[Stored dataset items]
━━━━
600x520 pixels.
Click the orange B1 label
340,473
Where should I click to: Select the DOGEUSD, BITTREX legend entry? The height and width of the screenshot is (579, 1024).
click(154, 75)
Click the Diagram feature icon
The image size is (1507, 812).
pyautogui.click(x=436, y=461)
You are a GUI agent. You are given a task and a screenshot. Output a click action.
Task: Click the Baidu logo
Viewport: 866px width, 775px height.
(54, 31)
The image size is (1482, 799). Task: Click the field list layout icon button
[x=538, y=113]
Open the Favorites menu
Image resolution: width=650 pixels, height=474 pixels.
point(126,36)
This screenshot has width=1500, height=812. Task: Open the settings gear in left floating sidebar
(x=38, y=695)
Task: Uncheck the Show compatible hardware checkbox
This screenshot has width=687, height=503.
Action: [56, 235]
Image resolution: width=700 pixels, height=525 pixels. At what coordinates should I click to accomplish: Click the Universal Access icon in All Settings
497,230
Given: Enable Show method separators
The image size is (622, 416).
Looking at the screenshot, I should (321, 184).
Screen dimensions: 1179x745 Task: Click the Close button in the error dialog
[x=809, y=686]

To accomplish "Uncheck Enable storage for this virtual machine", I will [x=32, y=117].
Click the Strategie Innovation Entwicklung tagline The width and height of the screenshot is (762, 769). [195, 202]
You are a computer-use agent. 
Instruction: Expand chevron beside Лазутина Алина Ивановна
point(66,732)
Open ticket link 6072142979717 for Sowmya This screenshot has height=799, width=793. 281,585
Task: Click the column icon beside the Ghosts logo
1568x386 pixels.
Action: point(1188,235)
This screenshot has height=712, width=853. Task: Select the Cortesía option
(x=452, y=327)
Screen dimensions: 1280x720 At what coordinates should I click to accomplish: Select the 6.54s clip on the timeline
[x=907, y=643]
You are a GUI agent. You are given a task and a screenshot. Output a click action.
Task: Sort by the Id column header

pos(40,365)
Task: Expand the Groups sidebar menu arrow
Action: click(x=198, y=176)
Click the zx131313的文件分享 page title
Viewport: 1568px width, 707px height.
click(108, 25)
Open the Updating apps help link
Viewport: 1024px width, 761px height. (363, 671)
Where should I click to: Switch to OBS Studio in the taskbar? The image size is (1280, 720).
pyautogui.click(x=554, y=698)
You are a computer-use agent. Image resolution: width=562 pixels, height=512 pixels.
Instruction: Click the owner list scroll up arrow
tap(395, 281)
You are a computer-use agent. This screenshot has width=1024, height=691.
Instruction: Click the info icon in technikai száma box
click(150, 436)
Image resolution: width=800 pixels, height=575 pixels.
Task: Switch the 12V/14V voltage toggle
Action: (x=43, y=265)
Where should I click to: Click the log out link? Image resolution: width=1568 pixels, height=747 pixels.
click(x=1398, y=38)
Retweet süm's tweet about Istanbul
━━━━
Where in the records does the word "agent" appear? Copy each line that holds it.

You are a GUI agent. You are given a task and a screenshot. Output a click action.
You are a computer-use agent. 
You are a GUI agent. You are given a task and a screenshot. Output a click action.
You are a computer-use agent. Image resolution: width=562 pixels, height=512 pixels.
You are a computer-use agent. This screenshot has width=1024, height=691.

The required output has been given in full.